Communicate regularly. You don't have to spend hours talking. Levine has a friend who sends her a quick e-mail each morning. Other friends sneak in a few minutes by carpooling to work or walking home together from school drop-off. No matter how you do it, staying in touch helps cement a friendship.
Work, parenting, and household chores can send even the most passionate couples into a bedroom rut -- or hiatus. But getting your mojo back doesn't have to involve racy lingerie or adult videos. Try these tips from certified sex counselor Evelyn Resh, director of sexual health services at the Canyon Ranch resorts.
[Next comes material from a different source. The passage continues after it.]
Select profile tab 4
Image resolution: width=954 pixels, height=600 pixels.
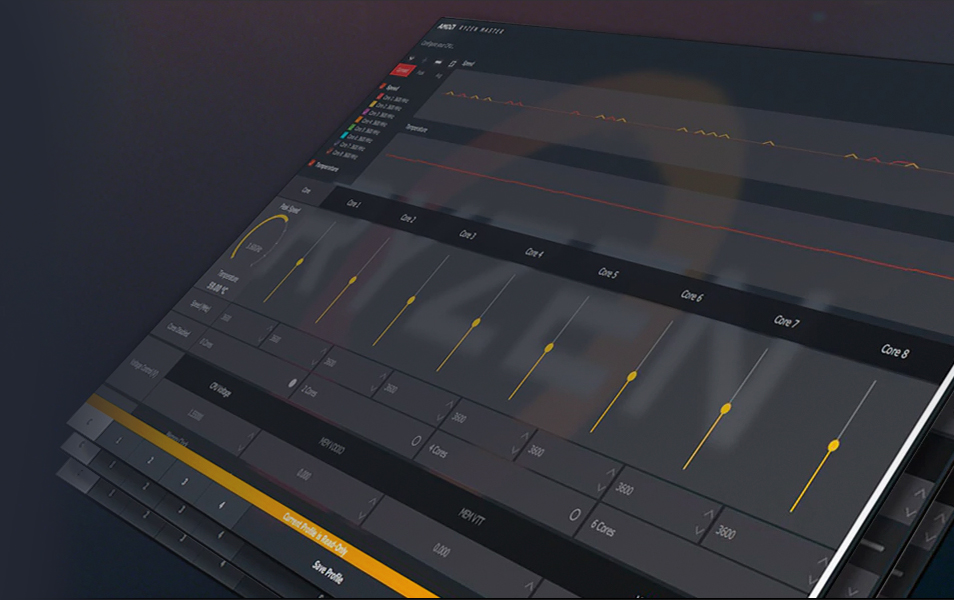pyautogui.click(x=220, y=504)
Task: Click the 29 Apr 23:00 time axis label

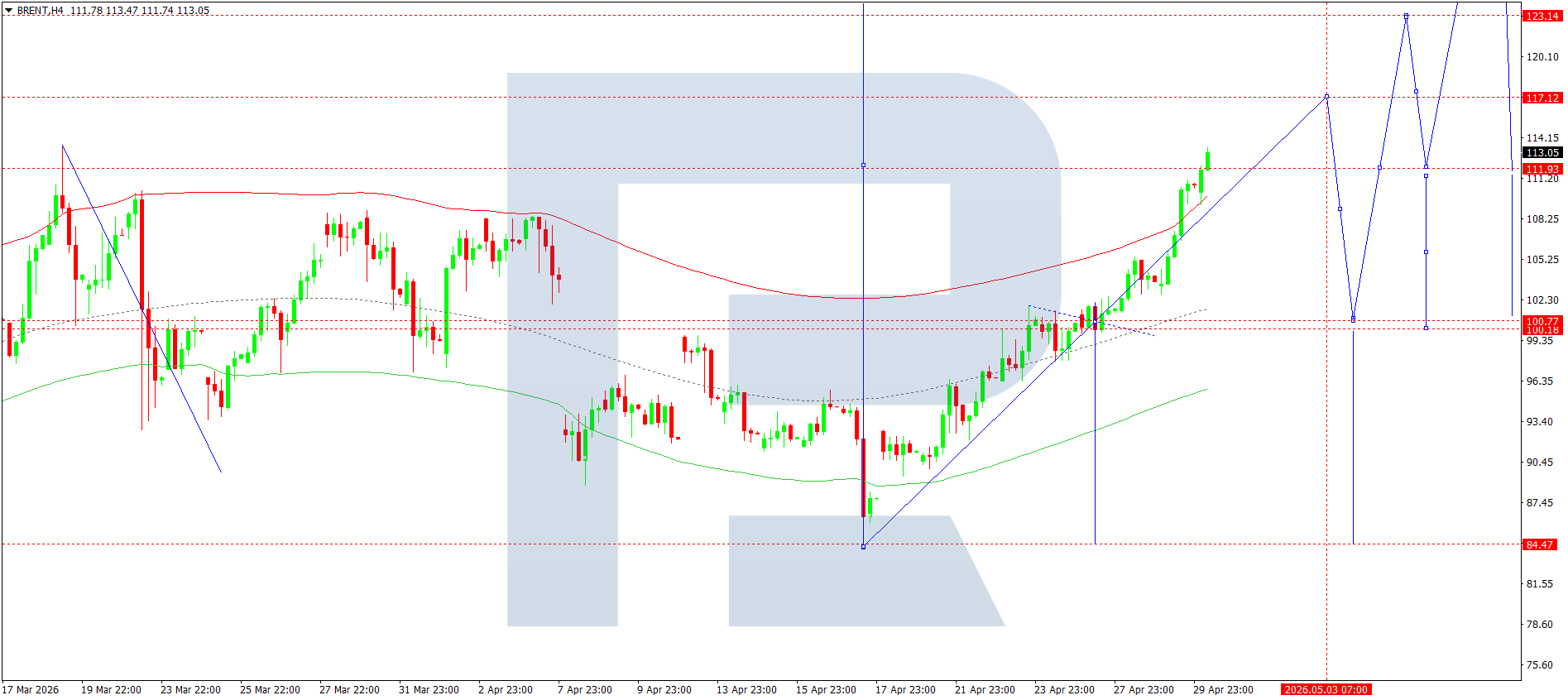Action: [x=1222, y=689]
EVERY DAY: Get out of your head and pay attention to the sensual side of life. Savor meals sitting down, not standing up. Don't wait for a special occasion to buy flowers. Pet your dog. Listen to music you love instead of the news on the way home from work.
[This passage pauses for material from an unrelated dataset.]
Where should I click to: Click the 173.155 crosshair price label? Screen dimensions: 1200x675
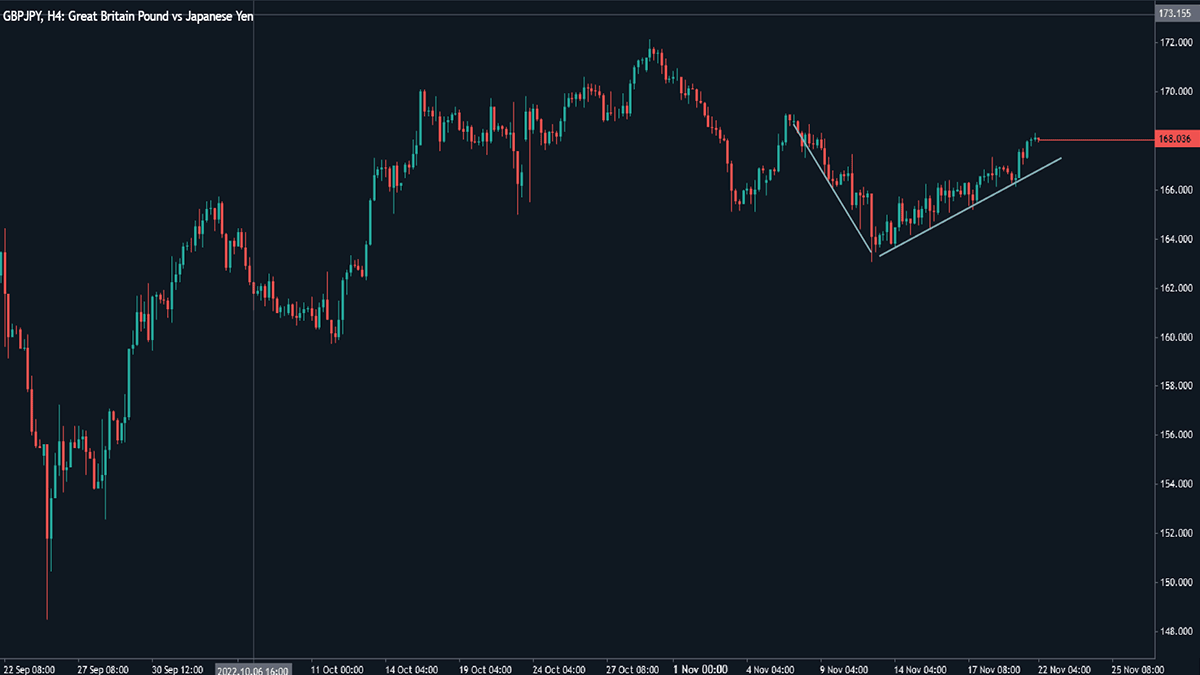(x=1172, y=14)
EVERY SO OFTEN: Just do it, even if you're not in the mood. "If you wait to have sex until you're turned on, you could be waiting for 100 years," Resh says. "Women can't rely on physical desire to drive them into being sexual because our desire can come well after we start making love. You have to will yourself into it and then your body catches up."
EVERY SIX WEEKS: Go away together without your kids for 36 hours. Resh calls this the Six Times 36 rule. Homes generally are not sexy places, she says, and sometimes you have to step away from that environment. You don't need to spend a lot of money, Resh adds: "Go to an inexpensive bed-and-breakfast or borrow a friend's vacation home."
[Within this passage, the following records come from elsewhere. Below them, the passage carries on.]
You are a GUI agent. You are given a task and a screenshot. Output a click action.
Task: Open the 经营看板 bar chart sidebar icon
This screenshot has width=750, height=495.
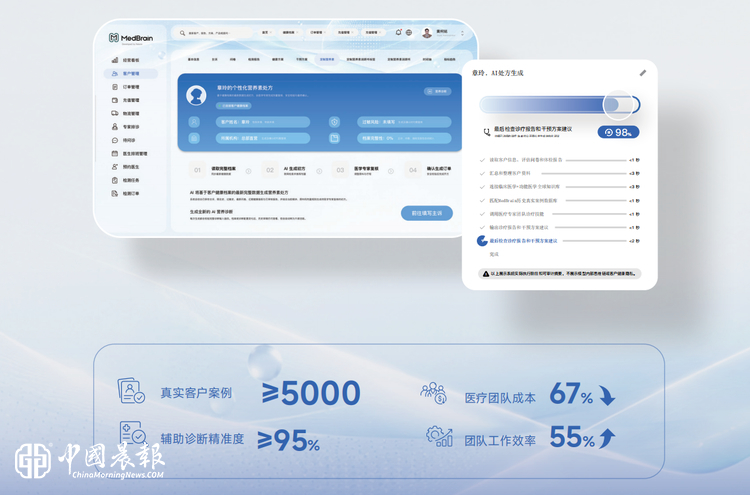point(115,60)
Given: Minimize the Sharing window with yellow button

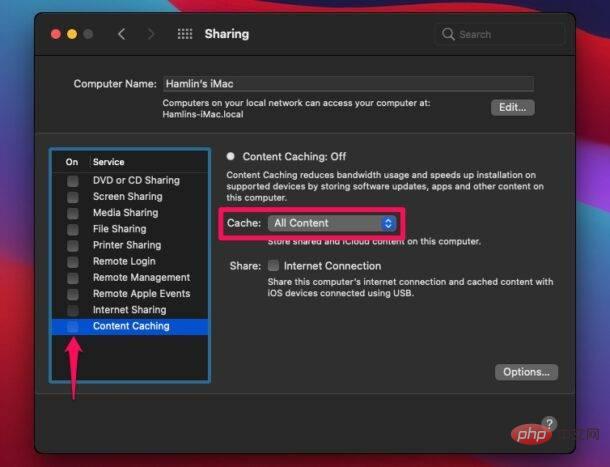Looking at the screenshot, I should (73, 34).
All the Facebook status updates in the world can't replace the joy of a face-to-face connection. So get out your calendar, pick a date, and plan a reunion -- not one of those giant extended-family shindigs but something smaller and more manageable. Jennifer Trainer Thompson, author of The Joy of Family Traditions, gets together for a weekend of biking and boating at a centrally located resort every year with her cousins and their spouses and kids. Everyone takes turns making arrangements for the event, which always takes place the weekend after Labor Day, when the weather is still summery but resort prices are more affordable. (Planning far in advance can also help save money on airfare if some people have to travel long distances.) "This tradition keeps us close," Thompson says. "And our kids love it." If you live in the same town as your siblings or parents, make a habit of Sunday brunch, an afternoon of bowling, or a walk in the woods.